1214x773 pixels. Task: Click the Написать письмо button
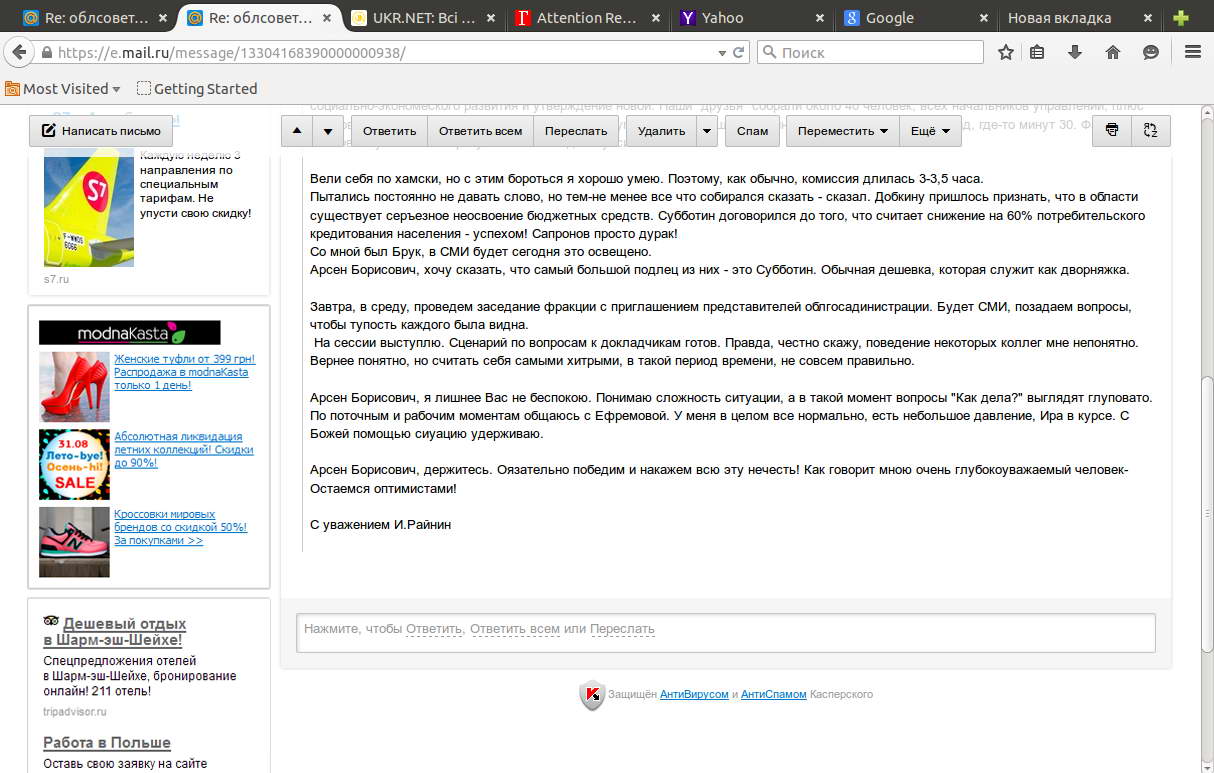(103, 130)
* * *
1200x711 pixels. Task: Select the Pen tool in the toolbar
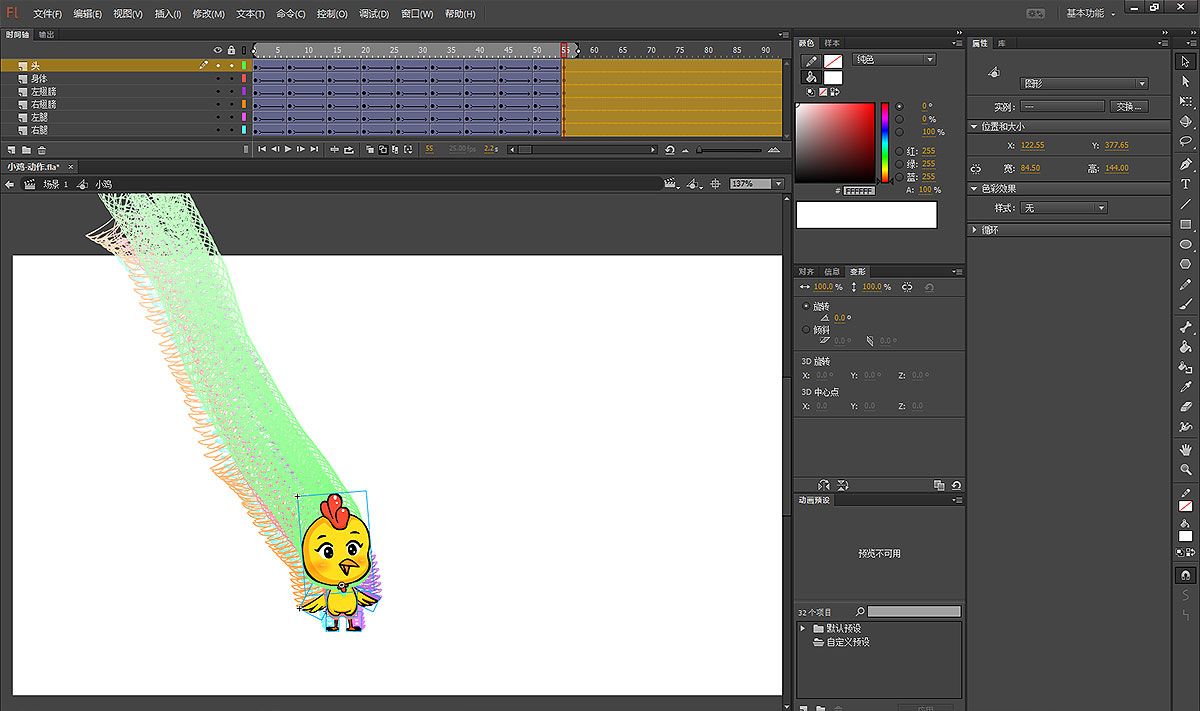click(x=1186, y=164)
* * *
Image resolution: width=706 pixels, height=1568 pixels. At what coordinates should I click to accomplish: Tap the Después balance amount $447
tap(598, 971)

**WORK REQUIRED**.
Repeat everything from the line containing "Image resolution: width=706" down to the line containing "tap(598, 971)", both of those lines included.

**TASK SOLUTION**.
Image resolution: width=706 pixels, height=1568 pixels. At what coordinates should I click to accomplish: Tap the Después balance amount $447
tap(598, 971)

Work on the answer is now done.